Dans ce nouvel épisode de l'Eurozapping, diffusé le 30 avril, le Premier ministre britannique Keir Starmer doit faire face à une pression croissante après une récente attaque au couteau ayant blessé deux personnes dans un quartier juif de Londres. Reconnaissant les préoccupations de la communauté juive, il déclare : "Une attaque contre notre communauté juive est une attaque contre nous tous." Cependant, les critiques fusent, et des voix s'élèvent pour exiger des mesures concrètes de sécurité.
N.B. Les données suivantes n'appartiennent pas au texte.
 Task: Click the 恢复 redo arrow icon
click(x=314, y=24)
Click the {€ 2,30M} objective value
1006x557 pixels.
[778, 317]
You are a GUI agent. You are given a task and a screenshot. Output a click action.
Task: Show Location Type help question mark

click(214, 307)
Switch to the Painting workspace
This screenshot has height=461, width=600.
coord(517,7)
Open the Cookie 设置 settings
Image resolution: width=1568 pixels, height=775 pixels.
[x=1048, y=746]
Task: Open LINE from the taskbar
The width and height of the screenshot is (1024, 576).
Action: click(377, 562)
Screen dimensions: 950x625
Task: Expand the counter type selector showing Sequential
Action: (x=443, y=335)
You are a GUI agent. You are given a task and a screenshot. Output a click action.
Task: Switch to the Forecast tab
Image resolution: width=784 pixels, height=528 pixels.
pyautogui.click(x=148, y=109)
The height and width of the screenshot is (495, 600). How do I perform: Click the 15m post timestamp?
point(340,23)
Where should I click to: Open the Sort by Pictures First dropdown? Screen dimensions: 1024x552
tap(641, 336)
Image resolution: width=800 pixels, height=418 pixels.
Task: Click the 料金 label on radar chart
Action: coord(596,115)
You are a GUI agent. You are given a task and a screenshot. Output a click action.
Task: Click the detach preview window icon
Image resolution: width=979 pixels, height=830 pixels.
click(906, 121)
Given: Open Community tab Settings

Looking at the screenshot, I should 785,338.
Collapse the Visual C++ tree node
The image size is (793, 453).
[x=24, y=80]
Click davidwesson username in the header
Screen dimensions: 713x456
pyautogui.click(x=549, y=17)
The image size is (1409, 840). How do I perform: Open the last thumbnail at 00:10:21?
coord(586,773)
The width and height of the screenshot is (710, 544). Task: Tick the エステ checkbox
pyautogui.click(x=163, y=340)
Après cet incident, qui a vu un suspect connu des services de sécurité interpellé, l'opposition, représentée par Nigel Farage du parti Reform, a appelé à une action immédiate. "Fini les paroles lénifiantes, il nous faut des actions", a-t-il affirmé, illustrant le besoin urgent de réagir face à cette menace. Dans un effort pour intensifier la réponse, le gouvernement annoncera plus de patrouilles dans les zones sensibles et rehaussera le niveau de menace terroriste.
La flottille pour Gaza interceptée au large de l'Italie
En parallèle, l'armée israélienne a récemment intercepté une flottille au large de la Crète, arrêtant 175 militants, dont 24 étaient italiens. Cette opération a suscité une vive indignation en Italie. Arturo Scotto, député du Parti Démocrate, a exprimé son indignation : "Nous sommes confrontés à une humiliation sans précédent de l'Union européenne." Ce type d'incidents révèle les tensions internationales autour de la question israélo-palestinienne, et Giorgia Meloni, la Première ministre italienne, a convoqué une réunion de crise pour aborder la situation.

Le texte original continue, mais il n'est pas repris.